A more advanced look at financial conditions is provided by the Chicago Federal Reserve with its ANFC Index. The Bear market lows to date in June coincided with dangerously tight readings above the zero line in this index. Even the strong 19% Summer rally in stocks until the August peak mirrored the small decline or loosening of conditions in ANFCI shown below. Over the past few weeks this stress index bumped higher again with an ANFCI trend that is approaching elevated risk levels once again. Above the zero line will likely coincide with a retest of the June lows or lower. We’ll see how a 75-point hike on September 20th affects this index.
However, a bright spot is that sentiment has been extremely negative due to inflation and Recession concerns. Historically, when expectations become this dire it means sideline cash levels are higher than normal and it will take ever greater surprises or exogenous events to send valuations to decisive new lows. The small investor and money managers have taken enough of a defensive portfolio posture to provide significant buying power once it becomes obvious that inflation is in sharp decline. Rarely do stock prices fall to decisive new lows without an intervening rally when sentiment is this Bearish.
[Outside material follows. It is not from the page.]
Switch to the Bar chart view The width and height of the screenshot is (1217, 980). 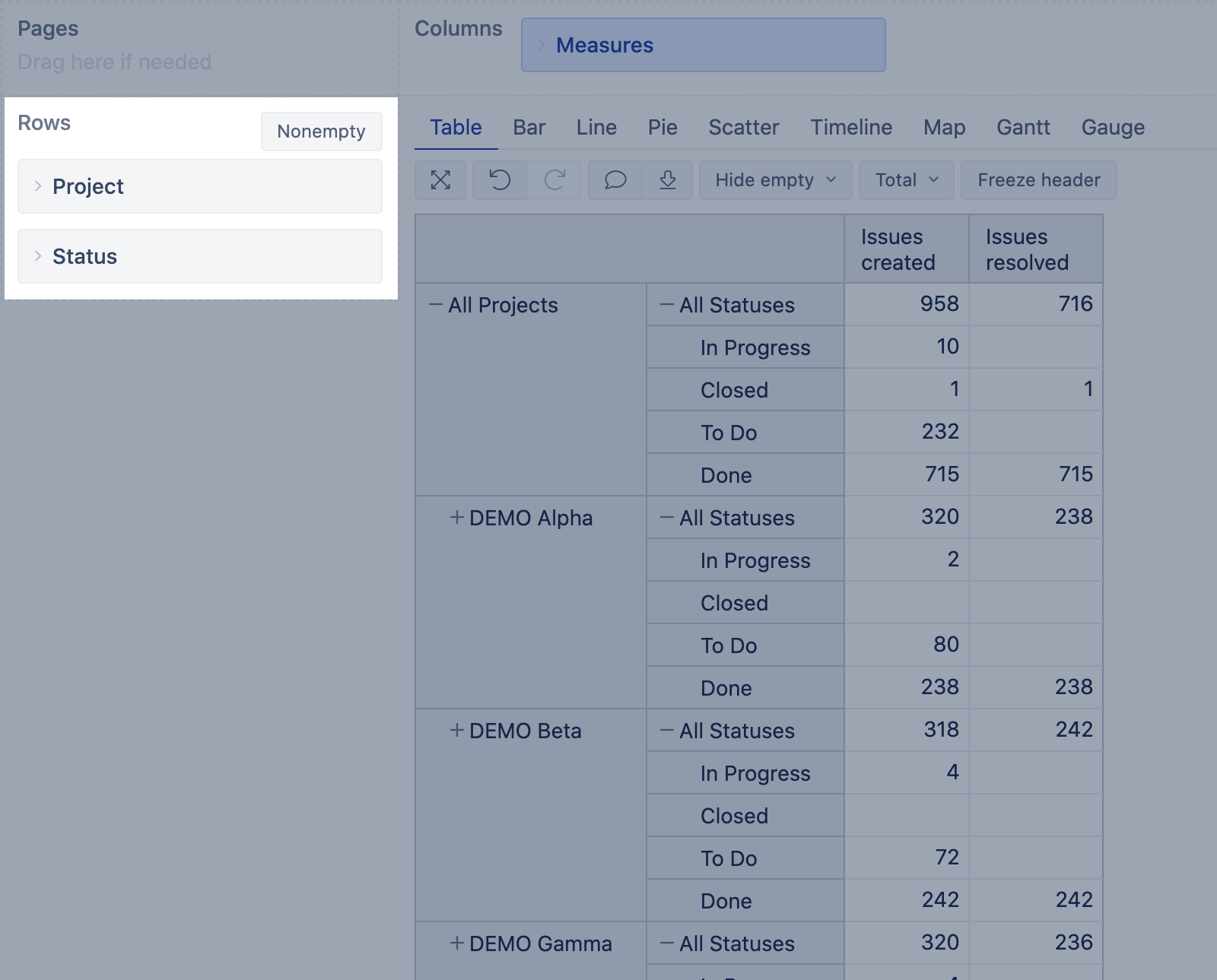[x=529, y=127]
This isn’t a tranquil environment to forecast, which is reflected by what appears to us to be a record split between respected institutional analysts with many expecting a 20% rally by year end and many others forecasting a 20% panic lower. Lower valuations can be justified by exceedingly high inflation and a Fed determined to slow the economy. Yet a great deal of negative forecasts is priced into current values and job openings remain near record levels due to strong backlogs. So, the economy can handle a lengthy but modest economic contraction and the lagging downward earning revisions without necessarily causing severe pain, as long as inflation declines steadily over the next year towards a 2% handle. Compounding the variable forecasting is a potential war with China over Taiwan, a protracted China Covid lockdown, a winter spike in energy prices from shrinking Russian supplies on the world market and a rush of mid-term voter inspired spending bills that will easily surpass $1 trillion. Despite these variables, we are most encouraged for stock investors as we move past potential seasonal weakness in September and October, due primarily to continued record labor and energy supply shortages along with oversold sentiment displayed by individuals, money managers and major institutions. With our outlook for about $217 in SP earnings for 2022, the SP can fall as low as the 3200’s or stay above the 3600’s that has already been achieved. If stock indices remain above their June lows into October, then we will be looking to redeploy more of our 52% cash position back into stocks. Shorter term, we expect to use any dip to the June lows or lower to add selectively to the portfolio.